[YOUR TASK]: Reproduce every record below exactly as written, leaving out any pictures.

[THE INPUT]:
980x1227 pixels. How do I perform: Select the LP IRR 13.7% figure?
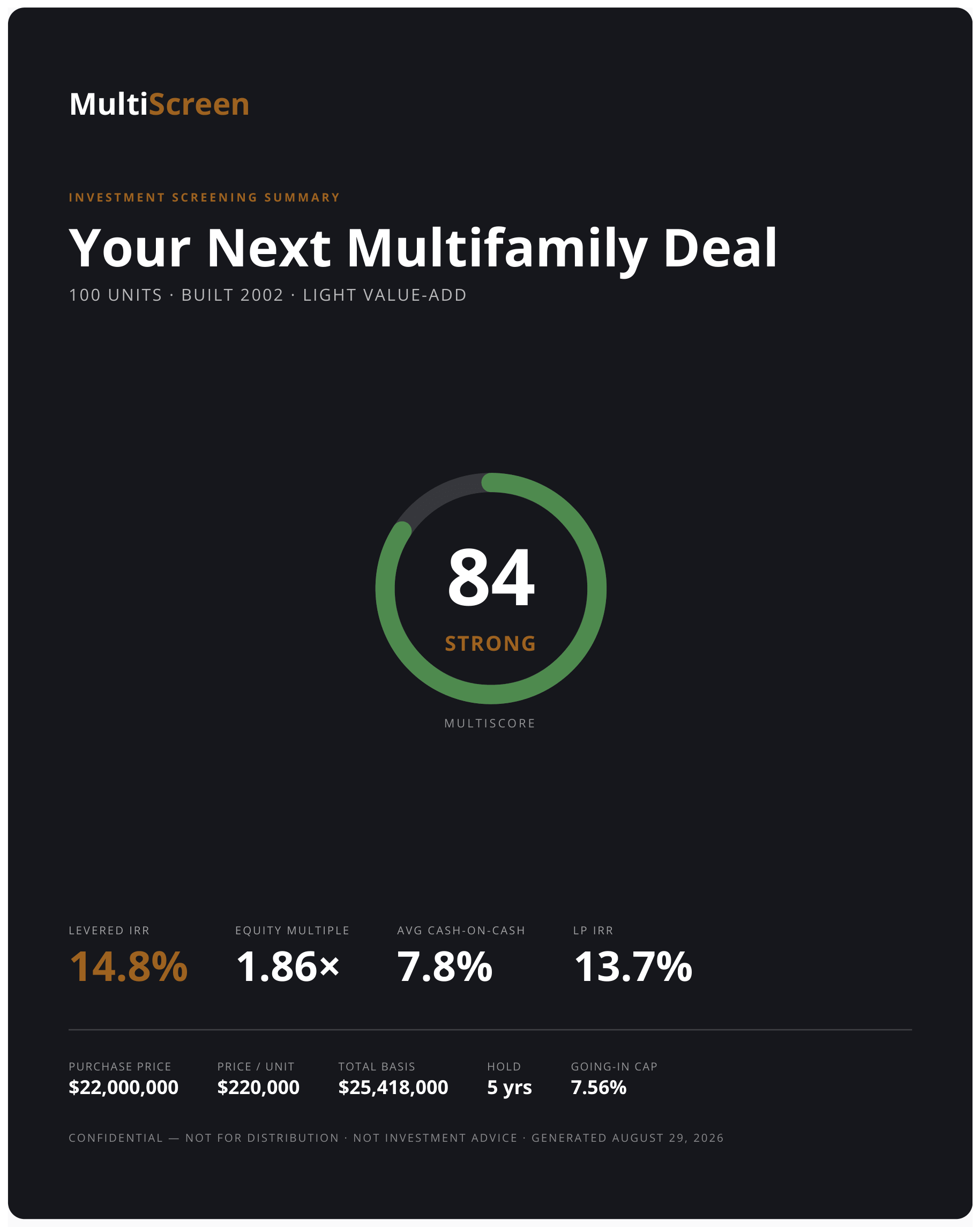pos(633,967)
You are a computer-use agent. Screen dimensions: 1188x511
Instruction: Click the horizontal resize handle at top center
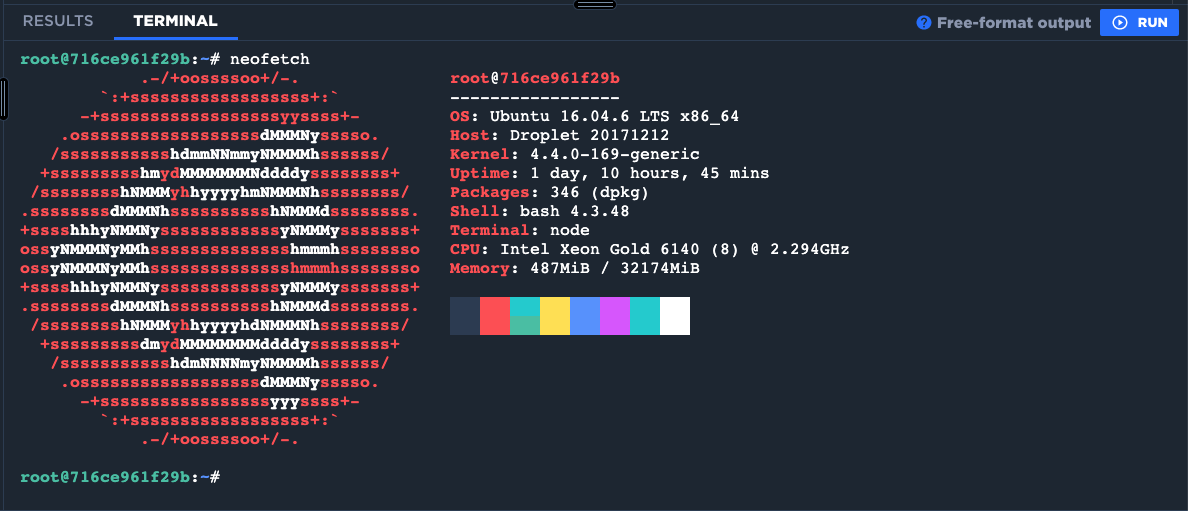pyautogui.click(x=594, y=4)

[ANSWER BOX]:
980x1227 pixels. How do I perform: Select the LP IRR 13.7% figure?
pos(633,967)
You are a computer-use agent. Screen dimensions: 1188x511
Instruction: Click the horizontal resize handle at top center
pyautogui.click(x=594, y=4)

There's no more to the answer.